Neighbor relationships are bidirectional. So when setting a neighbor in one direction, it makes sense to immediately set the neighbor in the opposite direction as well.

	public void SetNeighbor (HexDirection direction, HexCell cell) {
		neighbors[(int)direction] = cell;
		cell.neighbors[(int)direction.Opposite()] = this;
	}
Neighbors in opposite directions.

Of course this assumes that we could ask a direction for its opposite. We can support this, by creating an extension method for HexDirection. To get the opposite direction, add 3 to the original direction. This only works for the first three directions though, for the others we have to subtract 3 instead.

public enum HexDirection {
	NE, E, SE, SW, W, NW
}

public static class HexDirectionExtensions {

	public static HexDirection Opposite (this HexDirection direction) {
		return (int)direction < 3 ? (direction + 3) : (direction - 3);
	}
}

Connecting Neighbors

We can initialize the neighbor relationship in HexGrid.CreateCell.
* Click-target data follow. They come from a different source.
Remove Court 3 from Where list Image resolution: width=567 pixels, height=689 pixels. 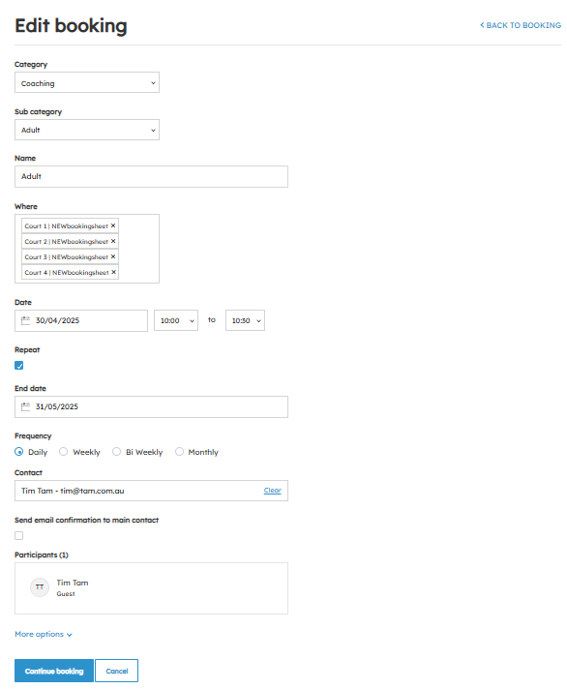tap(113, 256)
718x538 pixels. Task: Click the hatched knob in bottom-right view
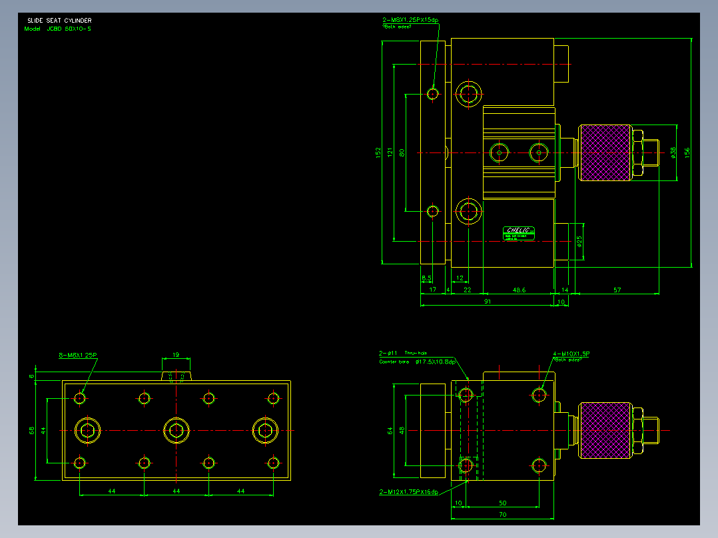(605, 430)
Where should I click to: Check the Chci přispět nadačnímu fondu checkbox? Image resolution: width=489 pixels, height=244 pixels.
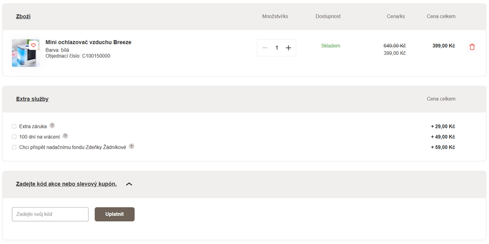[x=14, y=147]
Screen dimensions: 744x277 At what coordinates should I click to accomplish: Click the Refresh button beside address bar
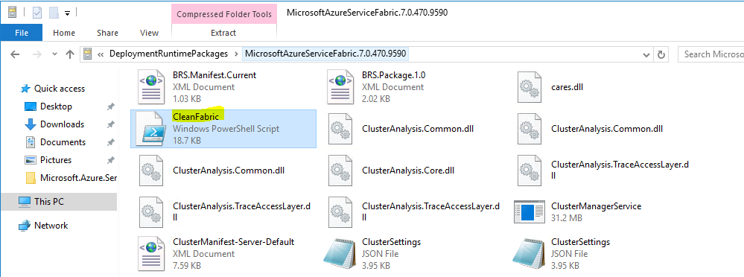pos(661,54)
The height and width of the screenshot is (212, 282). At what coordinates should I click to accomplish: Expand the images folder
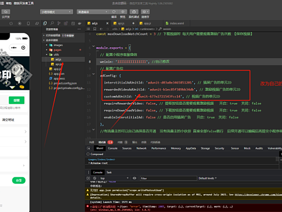58,45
As we go through the cells row by row, left to right, we know which cells have already been created. Those are the cells that we can connect to.
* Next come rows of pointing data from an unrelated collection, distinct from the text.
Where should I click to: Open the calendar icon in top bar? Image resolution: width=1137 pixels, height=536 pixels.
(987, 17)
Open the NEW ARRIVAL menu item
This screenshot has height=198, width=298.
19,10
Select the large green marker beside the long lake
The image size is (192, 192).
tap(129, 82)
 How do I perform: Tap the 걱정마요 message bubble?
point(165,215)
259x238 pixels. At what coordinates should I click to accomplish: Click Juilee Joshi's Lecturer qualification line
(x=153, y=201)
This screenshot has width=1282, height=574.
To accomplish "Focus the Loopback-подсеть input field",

The simplest is the E–W connection. The first cell of each row doesn't have a west neighbor. But all other cells in the row do. And these neighbors have been created before the cell we're currently working with. So we can connect them.

Connecting from E to W as cells are created.
	void CreateCell (int x, int z, int i) {
		…
		cell.color = defaultColor;

		if (x > 0) {
			cell.SetNeighbor(HexDirection.W, cells[i - 1]);
		}

		Text label = Instantiate<Text>(cellLabelPrefab);
		…
	}
East and west neighbors are connected.

We have two more bidirectional connections to make. As these are between different grid rows, we can only connect with the previous row. This means that we have to skip the first row entirely.

		if (x > 0) {
			cell.SetNeighbor(HexDirection.W, cells[i - 1]);
		}
		if (z > 0) {
		}

As the rows zigzag, they have to be treated differently. Let's first deal with the even rows. As all cells in such rows have a SE neighbor, we can connect to those.
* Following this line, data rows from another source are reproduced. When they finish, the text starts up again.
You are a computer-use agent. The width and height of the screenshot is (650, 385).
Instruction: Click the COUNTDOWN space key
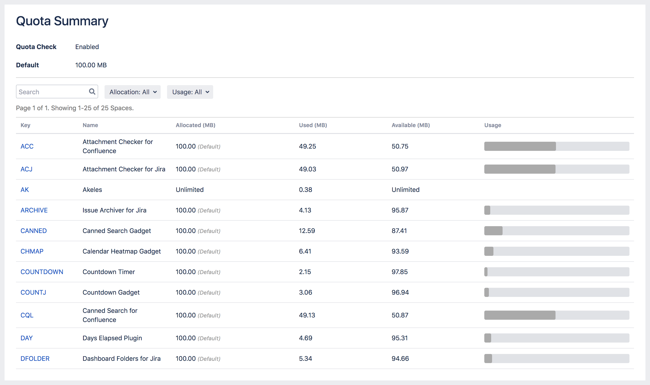[42, 272]
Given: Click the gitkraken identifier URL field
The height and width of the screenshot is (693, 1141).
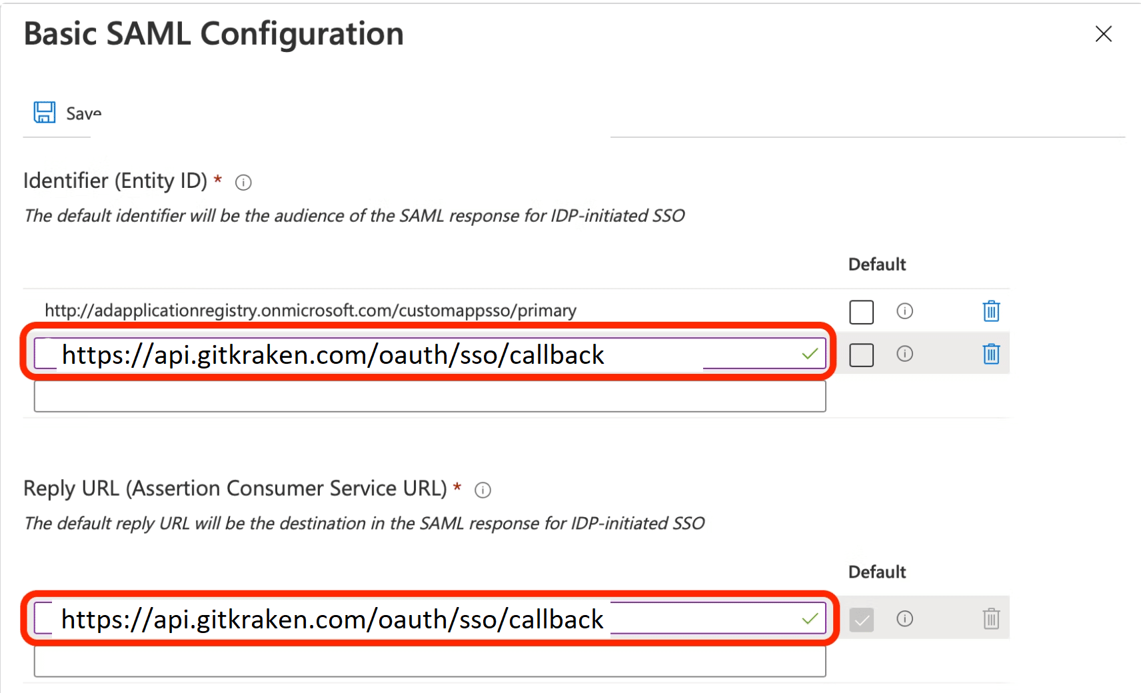Looking at the screenshot, I should pyautogui.click(x=430, y=354).
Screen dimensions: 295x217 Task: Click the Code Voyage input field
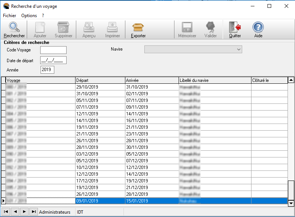53,50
Connecting from NW to SE on even rows.
		if (z > 0) {
			if ((z & 1) == 0) {
				cell.SetNeighbor(HexDirection.SE, cells[i - width]);
			}
		}

We can connect to the SW neighbors as well. Except for the first cell in each row, as it doesn't have one.

Connecting from NE to SW on even rows.
		if (z > 0) {
			if ((z & 1) == 0) {
				cell.SetNeighbor(HexDirection.SE, cells[i - width]);
				if (x > 0) {
					cell.SetNeighbor(HexDirection.SW, cells[i - width - 1]);
				}
			}
		}

The odds rows follow the same logic, but mirrored. Once that's done, all neighbors in our grid are connected.

		if (z > 0) {
			if ((z & 1) == 0) {
				cell.SetNeighbor(HexDirection.SE, cells[i - width]);
				if (x > 0) {
					cell.SetNeighbor(HexDirection.SW, cells[i - width - 1]);
				}
			}
			else {
				cell.SetNeighbor(HexDirection.SW, cells[i - width]);
				if (x < width - 1) {
					cell.SetNeighbor(HexDirection.SE, cells[i - width + 1]);
				}
			}
		}
All neighbors are connected.

Of course not every cell is connected to exactly six neighbors. The cells that form the border of our grid end up with at least two and at most five neighbors. This is something that we have to be aware of.

Neighbors per cell.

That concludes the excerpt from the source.